Task input =
++++++
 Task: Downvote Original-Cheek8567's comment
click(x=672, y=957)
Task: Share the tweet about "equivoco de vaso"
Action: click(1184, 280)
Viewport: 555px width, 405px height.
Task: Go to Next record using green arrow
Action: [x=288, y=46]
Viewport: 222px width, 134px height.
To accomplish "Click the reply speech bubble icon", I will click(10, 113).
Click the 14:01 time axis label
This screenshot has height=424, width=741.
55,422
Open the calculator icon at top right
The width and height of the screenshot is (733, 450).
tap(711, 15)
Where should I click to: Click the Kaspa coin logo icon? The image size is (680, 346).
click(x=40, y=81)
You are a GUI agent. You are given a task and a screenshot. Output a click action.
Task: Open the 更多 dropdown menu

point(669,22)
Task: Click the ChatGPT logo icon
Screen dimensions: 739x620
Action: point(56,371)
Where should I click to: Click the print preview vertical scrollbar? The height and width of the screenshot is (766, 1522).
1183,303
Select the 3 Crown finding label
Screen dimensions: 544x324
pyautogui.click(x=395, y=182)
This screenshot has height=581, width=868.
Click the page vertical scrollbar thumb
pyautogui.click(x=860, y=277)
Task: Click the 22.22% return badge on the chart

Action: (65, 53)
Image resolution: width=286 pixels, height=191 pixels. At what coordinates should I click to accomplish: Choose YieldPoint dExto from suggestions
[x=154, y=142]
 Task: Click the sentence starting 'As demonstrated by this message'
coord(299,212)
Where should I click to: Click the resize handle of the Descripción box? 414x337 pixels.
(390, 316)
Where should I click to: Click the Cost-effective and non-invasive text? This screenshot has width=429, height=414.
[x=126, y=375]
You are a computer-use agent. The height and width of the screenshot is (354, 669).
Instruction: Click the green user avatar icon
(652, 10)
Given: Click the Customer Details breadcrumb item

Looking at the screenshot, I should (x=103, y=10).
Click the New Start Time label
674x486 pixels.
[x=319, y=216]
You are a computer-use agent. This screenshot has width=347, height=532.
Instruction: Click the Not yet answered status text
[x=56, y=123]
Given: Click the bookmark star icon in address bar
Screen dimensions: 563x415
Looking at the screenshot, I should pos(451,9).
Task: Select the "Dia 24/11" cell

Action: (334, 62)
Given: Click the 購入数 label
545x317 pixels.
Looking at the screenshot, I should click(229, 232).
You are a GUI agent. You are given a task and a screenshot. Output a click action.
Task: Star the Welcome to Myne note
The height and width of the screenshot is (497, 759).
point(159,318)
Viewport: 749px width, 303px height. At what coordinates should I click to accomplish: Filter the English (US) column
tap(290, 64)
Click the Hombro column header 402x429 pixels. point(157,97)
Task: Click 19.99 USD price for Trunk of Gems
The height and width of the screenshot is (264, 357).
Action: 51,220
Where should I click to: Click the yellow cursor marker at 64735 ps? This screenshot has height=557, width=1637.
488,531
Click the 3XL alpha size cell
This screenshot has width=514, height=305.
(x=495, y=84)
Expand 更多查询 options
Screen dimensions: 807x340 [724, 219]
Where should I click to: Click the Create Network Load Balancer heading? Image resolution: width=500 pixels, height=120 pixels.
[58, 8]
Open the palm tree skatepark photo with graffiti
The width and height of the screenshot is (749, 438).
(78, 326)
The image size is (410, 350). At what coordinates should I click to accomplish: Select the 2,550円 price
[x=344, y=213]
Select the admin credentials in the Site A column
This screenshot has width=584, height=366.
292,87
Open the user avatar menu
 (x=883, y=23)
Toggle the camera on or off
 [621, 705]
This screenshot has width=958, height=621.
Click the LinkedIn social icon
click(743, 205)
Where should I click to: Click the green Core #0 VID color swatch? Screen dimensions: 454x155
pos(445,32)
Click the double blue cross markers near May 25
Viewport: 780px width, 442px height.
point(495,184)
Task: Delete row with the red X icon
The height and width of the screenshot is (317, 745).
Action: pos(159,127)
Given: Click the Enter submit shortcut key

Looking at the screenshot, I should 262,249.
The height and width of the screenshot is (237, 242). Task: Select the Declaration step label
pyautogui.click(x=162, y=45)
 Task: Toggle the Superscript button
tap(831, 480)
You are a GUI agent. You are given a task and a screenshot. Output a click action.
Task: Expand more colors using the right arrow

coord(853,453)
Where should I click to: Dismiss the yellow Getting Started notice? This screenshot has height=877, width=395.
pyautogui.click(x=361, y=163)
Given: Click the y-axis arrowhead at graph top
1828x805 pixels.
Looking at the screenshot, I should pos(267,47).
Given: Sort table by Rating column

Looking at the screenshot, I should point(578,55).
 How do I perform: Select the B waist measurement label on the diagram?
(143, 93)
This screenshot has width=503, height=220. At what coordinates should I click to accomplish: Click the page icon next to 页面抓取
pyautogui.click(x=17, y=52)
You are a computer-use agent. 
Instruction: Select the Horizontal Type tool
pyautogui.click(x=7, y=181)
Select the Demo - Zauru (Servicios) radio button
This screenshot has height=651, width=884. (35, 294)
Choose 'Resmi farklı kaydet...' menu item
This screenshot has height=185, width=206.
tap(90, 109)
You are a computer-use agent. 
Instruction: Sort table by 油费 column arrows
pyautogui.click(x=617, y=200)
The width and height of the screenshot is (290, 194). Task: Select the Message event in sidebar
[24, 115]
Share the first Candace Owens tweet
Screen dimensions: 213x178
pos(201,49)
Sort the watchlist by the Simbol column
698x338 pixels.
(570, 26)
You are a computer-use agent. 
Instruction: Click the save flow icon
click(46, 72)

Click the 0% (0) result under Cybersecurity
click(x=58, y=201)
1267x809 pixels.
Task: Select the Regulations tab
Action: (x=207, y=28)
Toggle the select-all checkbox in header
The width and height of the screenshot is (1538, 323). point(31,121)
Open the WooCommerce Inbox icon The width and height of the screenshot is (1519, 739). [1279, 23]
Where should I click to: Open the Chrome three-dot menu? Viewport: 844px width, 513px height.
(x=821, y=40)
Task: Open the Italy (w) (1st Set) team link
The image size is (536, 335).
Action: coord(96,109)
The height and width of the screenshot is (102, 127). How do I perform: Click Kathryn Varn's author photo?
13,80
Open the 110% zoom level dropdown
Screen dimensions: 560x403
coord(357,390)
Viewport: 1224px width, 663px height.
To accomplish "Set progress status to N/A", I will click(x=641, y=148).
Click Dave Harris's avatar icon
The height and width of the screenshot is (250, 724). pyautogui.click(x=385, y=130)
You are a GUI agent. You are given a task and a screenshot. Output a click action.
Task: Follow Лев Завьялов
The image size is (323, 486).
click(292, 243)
++++++
Goal of the exercise = Every record in the material above should be set down exactly.

Reply =
 Task: Downvote Original-Cheek8567's comment
click(x=672, y=957)
Task: Share the tweet about "equivoco de vaso"
Action: click(1184, 280)
Viewport: 555px width, 405px height.
Task: Go to Next record using green arrow
Action: [x=288, y=46]
Viewport: 222px width, 134px height.
To accomplish "Click the reply speech bubble icon", I will click(10, 113).
Click the 14:01 time axis label
This screenshot has height=424, width=741.
55,422
Open the calculator icon at top right
The width and height of the screenshot is (733, 450).
tap(711, 15)
Where should I click to: Click the Kaspa coin logo icon? The image size is (680, 346).
click(x=40, y=81)
You are a GUI agent. You are given a task and a screenshot. Output a click action.
Task: Open the 更多 dropdown menu

point(669,22)
Task: Click the ChatGPT logo icon
Screen dimensions: 739x620
Action: point(56,371)
Where should I click to: Click the print preview vertical scrollbar? The height and width of the screenshot is (766, 1522).
1183,303
Select the 3 Crown finding label
Screen dimensions: 544x324
pyautogui.click(x=395, y=182)
This screenshot has height=581, width=868.
Click the page vertical scrollbar thumb
pyautogui.click(x=860, y=277)
Task: Click the 22.22% return badge on the chart

Action: (65, 53)
Image resolution: width=286 pixels, height=191 pixels. At what coordinates should I click to accomplish: Choose YieldPoint dExto from suggestions
[x=154, y=142]
 Task: Click the sentence starting 'As demonstrated by this message'
coord(299,212)
Where should I click to: Click the resize handle of the Descripción box? 414x337 pixels.
(390, 316)
Where should I click to: Click the Cost-effective and non-invasive text? This screenshot has width=429, height=414.
[x=126, y=375]
You are a computer-use agent. The height and width of the screenshot is (354, 669).
Instruction: Click the green user avatar icon
(652, 10)
Given: Click the Customer Details breadcrumb item

Looking at the screenshot, I should (x=103, y=10).
Click the New Start Time label
674x486 pixels.
[x=319, y=216]
You are a computer-use agent. This screenshot has width=347, height=532.
Instruction: Click the Not yet answered status text
[x=56, y=123]
Given: Click the bookmark star icon in address bar
Screen dimensions: 563x415
Looking at the screenshot, I should pos(451,9).
Task: Select the "Dia 24/11" cell

Action: (334, 62)
Given: Click the 購入数 label
545x317 pixels.
Looking at the screenshot, I should click(229, 232).
You are a GUI agent. You are given a task and a screenshot. Output a click action.
Task: Star the Welcome to Myne note
The height and width of the screenshot is (497, 759).
point(159,318)
Viewport: 749px width, 303px height. At what coordinates should I click to accomplish: Filter the English (US) column
tap(290, 64)
Click the Hombro column header 402x429 pixels. point(157,97)
Task: Click 19.99 USD price for Trunk of Gems
The height and width of the screenshot is (264, 357).
Action: 51,220
Where should I click to: Click the yellow cursor marker at 64735 ps? This screenshot has height=557, width=1637.
488,531
Click the 3XL alpha size cell
This screenshot has width=514, height=305.
(x=495, y=84)
Expand 更多查询 options
Screen dimensions: 807x340 [724, 219]
Where should I click to: Click the Create Network Load Balancer heading? Image resolution: width=500 pixels, height=120 pixels.
[58, 8]
Open the palm tree skatepark photo with graffiti
The width and height of the screenshot is (749, 438).
(78, 326)
The image size is (410, 350). At what coordinates should I click to accomplish: Select the 2,550円 price
[x=344, y=213]
Select the admin credentials in the Site A column
This screenshot has width=584, height=366.
292,87
Open the user avatar menu
 (x=883, y=23)
Toggle the camera on or off
 [621, 705]
This screenshot has width=958, height=621.
Click the LinkedIn social icon
click(743, 205)
Where should I click to: Click the green Core #0 VID color swatch? Screen dimensions: 454x155
pos(445,32)
Click the double blue cross markers near May 25
Viewport: 780px width, 442px height.
point(495,184)
Task: Delete row with the red X icon
The height and width of the screenshot is (317, 745).
Action: pos(159,127)
Given: Click the Enter submit shortcut key

Looking at the screenshot, I should 262,249.
The height and width of the screenshot is (237, 242). Task: Select the Declaration step label
pyautogui.click(x=162, y=45)
 Task: Toggle the Superscript button
tap(831, 480)
You are a GUI agent. You are given a task and a screenshot. Output a click action.
Task: Expand more colors using the right arrow

coord(853,453)
Where should I click to: Dismiss the yellow Getting Started notice? This screenshot has height=877, width=395.
pyautogui.click(x=361, y=163)
Given: Click the y-axis arrowhead at graph top
1828x805 pixels.
Looking at the screenshot, I should pos(267,47).
Given: Sort table by Rating column

Looking at the screenshot, I should point(578,55).
 How do I perform: Select the B waist measurement label on the diagram?
(143, 93)
This screenshot has width=503, height=220. At what coordinates should I click to accomplish: Click the page icon next to 页面抓取
pyautogui.click(x=17, y=52)
You are a computer-use agent. 
Instruction: Select the Horizontal Type tool
pyautogui.click(x=7, y=181)
Select the Demo - Zauru (Servicios) radio button
This screenshot has height=651, width=884. (35, 294)
Choose 'Resmi farklı kaydet...' menu item
This screenshot has height=185, width=206.
tap(90, 109)
You are a computer-use agent. 
Instruction: Sort table by 油费 column arrows
pyautogui.click(x=617, y=200)
The width and height of the screenshot is (290, 194). Task: Select the Message event in sidebar
[24, 115]
Share the first Candace Owens tweet
Screen dimensions: 213x178
pos(201,49)
Sort the watchlist by the Simbol column
698x338 pixels.
(570, 26)
You are a computer-use agent. 
Instruction: Click the save flow icon
click(46, 72)

Click the 0% (0) result under Cybersecurity
click(x=58, y=201)
1267x809 pixels.
Task: Select the Regulations tab
Action: (x=207, y=28)
Toggle the select-all checkbox in header
The width and height of the screenshot is (1538, 323). point(31,121)
Open the WooCommerce Inbox icon The width and height of the screenshot is (1519, 739). [1279, 23]
Where should I click to: Open the Chrome three-dot menu? Viewport: 844px width, 513px height.
(x=821, y=40)
Task: Open the Italy (w) (1st Set) team link
The image size is (536, 335).
Action: coord(96,109)
The height and width of the screenshot is (102, 127). How do I perform: Click Kathryn Varn's author photo?
13,80
Open the 110% zoom level dropdown
Screen dimensions: 560x403
coord(357,390)
Viewport: 1224px width, 663px height.
To accomplish "Set progress status to N/A", I will click(x=641, y=148).
Click Dave Harris's avatar icon
The height and width of the screenshot is (250, 724). pyautogui.click(x=385, y=130)
You are a GUI agent. You are given a task and a screenshot. Output a click action.
Task: Follow Лев Завьялов
The image size is (323, 486).
click(292, 243)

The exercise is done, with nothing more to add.